Being geographically close to TUM matters. “The intensity of the collaboration is absolutely a function of proximity between the two partners,” says Härtel. “You couldn’t easily replicate that model with a university 500 miles away.”
The centre and the university form teams around each project, taking joint responsibility, working together in all senses of the word – sitting together and eating in the same canteen. At any one time in a project there will be a TU person in GE’s labs or a GE person at the university. “There are also those that stay at the university,” says Härtel, “but you can always walk over. You just have to cross the street.”
In the beginning most of the joint working was small scale, with the centre and the university trying out various ways of working, but “most importantly, learning about each other”. That led to the identification of areas where collaboration seemed most promising. Progress in those early days was not as rapid as many had hoped. “Some people thought it was all about topics and funding,” says Härtel. “But it isn’t. It’s all about people.”
For anyone looking to replicate the model, he recommends starting slowly and learning as you go. A history of collaboration has to be built up over years. There will be many small projects that don’t lead anywhere beyond a joint paper. But over and above that, you need to have the right relationship between academia and industry – and in some countries that’s better than in others.
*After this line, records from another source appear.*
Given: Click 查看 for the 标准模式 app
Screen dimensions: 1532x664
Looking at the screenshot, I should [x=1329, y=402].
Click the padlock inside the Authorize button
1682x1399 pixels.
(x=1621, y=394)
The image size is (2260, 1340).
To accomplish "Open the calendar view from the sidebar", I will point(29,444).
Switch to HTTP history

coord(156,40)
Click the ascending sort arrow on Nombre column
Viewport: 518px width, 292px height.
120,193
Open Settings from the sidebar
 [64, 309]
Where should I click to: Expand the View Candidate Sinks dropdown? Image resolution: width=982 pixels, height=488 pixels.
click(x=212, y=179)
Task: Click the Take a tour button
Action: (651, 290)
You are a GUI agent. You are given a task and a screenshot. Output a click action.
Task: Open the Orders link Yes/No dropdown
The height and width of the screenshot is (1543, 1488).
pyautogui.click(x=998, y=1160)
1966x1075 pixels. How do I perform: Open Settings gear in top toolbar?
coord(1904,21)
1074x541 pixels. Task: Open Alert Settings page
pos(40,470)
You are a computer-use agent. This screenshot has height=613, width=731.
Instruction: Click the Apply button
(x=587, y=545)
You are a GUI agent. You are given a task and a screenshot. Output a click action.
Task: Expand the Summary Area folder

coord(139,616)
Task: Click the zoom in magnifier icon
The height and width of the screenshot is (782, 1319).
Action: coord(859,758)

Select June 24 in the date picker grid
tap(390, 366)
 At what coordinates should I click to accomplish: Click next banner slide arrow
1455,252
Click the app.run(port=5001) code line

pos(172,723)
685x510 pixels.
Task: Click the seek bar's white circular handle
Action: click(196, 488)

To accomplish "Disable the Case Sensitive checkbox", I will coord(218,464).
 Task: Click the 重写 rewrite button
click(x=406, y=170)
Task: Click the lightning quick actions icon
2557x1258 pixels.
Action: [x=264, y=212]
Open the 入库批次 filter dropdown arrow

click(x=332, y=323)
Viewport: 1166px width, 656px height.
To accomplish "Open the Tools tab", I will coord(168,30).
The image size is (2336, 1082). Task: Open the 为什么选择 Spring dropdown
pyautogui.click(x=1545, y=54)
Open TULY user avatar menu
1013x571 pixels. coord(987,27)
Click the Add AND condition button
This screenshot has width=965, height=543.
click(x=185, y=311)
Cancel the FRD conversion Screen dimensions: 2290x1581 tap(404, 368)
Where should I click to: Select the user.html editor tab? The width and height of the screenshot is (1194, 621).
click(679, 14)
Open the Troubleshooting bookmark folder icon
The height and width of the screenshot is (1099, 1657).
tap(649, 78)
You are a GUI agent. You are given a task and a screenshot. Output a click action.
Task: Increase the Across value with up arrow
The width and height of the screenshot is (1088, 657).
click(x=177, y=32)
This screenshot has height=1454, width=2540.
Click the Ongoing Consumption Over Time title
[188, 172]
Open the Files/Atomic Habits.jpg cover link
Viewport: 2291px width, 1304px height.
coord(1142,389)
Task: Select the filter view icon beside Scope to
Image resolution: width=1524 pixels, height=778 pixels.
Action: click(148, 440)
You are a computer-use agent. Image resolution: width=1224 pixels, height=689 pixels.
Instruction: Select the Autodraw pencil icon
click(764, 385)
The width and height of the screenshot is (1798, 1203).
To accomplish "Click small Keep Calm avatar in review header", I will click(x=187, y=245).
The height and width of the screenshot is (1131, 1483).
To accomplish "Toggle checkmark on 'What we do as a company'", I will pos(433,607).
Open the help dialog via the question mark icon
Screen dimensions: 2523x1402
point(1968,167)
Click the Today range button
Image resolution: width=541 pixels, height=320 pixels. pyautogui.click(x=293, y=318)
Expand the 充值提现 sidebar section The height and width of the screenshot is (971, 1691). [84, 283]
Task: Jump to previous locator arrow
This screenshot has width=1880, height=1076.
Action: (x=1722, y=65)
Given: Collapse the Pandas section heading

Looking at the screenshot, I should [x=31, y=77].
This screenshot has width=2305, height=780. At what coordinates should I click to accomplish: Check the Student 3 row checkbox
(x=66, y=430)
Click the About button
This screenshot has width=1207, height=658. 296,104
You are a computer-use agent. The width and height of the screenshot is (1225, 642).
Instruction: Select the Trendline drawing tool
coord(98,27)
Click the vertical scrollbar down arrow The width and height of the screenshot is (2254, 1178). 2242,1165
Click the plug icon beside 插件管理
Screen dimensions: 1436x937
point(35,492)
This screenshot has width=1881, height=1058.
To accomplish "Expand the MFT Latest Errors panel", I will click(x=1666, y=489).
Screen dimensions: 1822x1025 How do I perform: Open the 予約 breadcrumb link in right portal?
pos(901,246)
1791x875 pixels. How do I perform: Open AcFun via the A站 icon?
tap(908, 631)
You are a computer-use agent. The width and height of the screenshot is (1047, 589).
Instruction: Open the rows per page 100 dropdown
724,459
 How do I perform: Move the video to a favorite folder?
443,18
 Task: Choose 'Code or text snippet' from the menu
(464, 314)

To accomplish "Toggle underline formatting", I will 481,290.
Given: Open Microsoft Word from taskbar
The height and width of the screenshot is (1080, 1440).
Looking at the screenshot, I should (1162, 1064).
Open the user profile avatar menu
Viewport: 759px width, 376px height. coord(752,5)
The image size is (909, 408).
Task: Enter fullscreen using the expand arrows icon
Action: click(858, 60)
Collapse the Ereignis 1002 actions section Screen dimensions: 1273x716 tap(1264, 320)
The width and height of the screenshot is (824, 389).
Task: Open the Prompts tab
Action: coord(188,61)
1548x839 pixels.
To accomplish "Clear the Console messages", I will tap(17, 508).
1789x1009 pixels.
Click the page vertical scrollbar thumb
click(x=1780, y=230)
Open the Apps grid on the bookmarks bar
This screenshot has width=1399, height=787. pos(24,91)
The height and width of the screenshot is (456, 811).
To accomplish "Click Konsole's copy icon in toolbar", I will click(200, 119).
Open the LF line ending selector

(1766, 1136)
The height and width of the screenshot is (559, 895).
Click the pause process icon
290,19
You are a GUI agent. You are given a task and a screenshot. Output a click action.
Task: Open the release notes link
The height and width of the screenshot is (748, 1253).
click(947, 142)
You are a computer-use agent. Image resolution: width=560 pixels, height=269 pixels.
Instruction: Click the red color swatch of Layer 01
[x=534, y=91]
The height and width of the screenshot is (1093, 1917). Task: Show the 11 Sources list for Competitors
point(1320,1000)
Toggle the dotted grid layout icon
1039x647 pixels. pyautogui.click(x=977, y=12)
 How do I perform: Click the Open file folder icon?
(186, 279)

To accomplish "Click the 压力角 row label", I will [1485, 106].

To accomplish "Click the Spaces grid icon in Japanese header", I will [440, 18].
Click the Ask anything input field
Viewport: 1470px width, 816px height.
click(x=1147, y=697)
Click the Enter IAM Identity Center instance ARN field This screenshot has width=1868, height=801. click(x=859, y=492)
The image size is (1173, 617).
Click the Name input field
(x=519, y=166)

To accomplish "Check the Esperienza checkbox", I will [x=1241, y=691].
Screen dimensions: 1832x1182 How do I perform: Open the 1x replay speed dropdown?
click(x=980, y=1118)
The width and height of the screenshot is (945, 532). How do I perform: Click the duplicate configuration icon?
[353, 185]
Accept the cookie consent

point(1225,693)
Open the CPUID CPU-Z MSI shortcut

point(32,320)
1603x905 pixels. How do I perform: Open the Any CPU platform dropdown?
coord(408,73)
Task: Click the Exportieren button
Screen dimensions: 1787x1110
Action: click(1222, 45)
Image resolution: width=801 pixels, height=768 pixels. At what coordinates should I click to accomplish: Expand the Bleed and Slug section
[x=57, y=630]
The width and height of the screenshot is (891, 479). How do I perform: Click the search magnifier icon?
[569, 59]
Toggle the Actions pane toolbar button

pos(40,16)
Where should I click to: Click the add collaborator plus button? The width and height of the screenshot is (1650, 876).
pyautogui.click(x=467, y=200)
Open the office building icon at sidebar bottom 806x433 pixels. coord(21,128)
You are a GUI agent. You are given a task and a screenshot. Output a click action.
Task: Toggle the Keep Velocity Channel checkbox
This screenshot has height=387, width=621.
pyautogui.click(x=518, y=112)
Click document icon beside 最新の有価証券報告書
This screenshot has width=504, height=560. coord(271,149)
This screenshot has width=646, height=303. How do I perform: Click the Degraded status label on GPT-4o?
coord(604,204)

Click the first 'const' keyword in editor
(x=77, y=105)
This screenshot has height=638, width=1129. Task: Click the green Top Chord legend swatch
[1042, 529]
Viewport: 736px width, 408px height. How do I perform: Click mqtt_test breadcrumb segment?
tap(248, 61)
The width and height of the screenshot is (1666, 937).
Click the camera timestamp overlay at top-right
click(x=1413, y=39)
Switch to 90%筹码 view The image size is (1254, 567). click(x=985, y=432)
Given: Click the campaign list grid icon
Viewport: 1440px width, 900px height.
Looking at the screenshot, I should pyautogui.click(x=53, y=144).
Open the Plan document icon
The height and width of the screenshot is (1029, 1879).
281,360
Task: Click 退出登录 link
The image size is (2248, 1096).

Proper collaboration also entails having research partners who can “stand on their own feet”, says Härtel, and who have a background in industrial research or technology development – thought leaders who can understand your business. And by research partners, he means primarily people, not institutions.
Härtel has one final ingredient in his recipe for successful collaboration: “Do big things.” Something has to be at stake for both parties, he says. If GE were to withdraw, that would leave a significant gap for the university, “not just in funding but also in research”. Equally, if the university doesn’t deliver then “we are in trouble”, he says, because the joint projects are generally linked to the critical path of a planned GE development.
So GE is not interested in “nice to have” projects where it does not know what might come from a collaboration. “We don’t do that at all,” says Härtel. “I think the university prefers that too, because it gives them a chance to prove their value. That creates a history of delivery.” And that, he says, is the ingredient for building a bigger programme next year.
Looking forward to Horizon 2020
Like many companies, GE found the Framework programmes problematic – particularly the funding arrangements, which restricted Commission support to 50 per cent of eligible costs. That restriction will not be there in Horizon 2020.
Typically, says Härtel, the eligible costs are lower than the real ones. That often left companies having to find more than 60 per cent of the costs of a Framework project – and companies carrying the lion’s share of the expense will favour lower-risk technology development over groundbreaking but higher-risk research. And it contrasted unfavourable with the situation in, for example, the US, where in many health and energy research programmes companies need to find only 10 or 20 per cent of a the cost.
Härtel also welcomes reductions in the number of partners a consortium will need to get Horizon 2020 funding. Large consortia inhibit long-range research, he says. They work better with projects that are near-term, but the further out the research, the harder it is to work out the value chain.He gives the hypothetical example of a new semiconductor material, where it may not be clear who would produce it, how it would be manufactured, how customers would use it, and so on. “In those cases you need small groups,” he says. And in some cases, single companies should be able to apply for funding.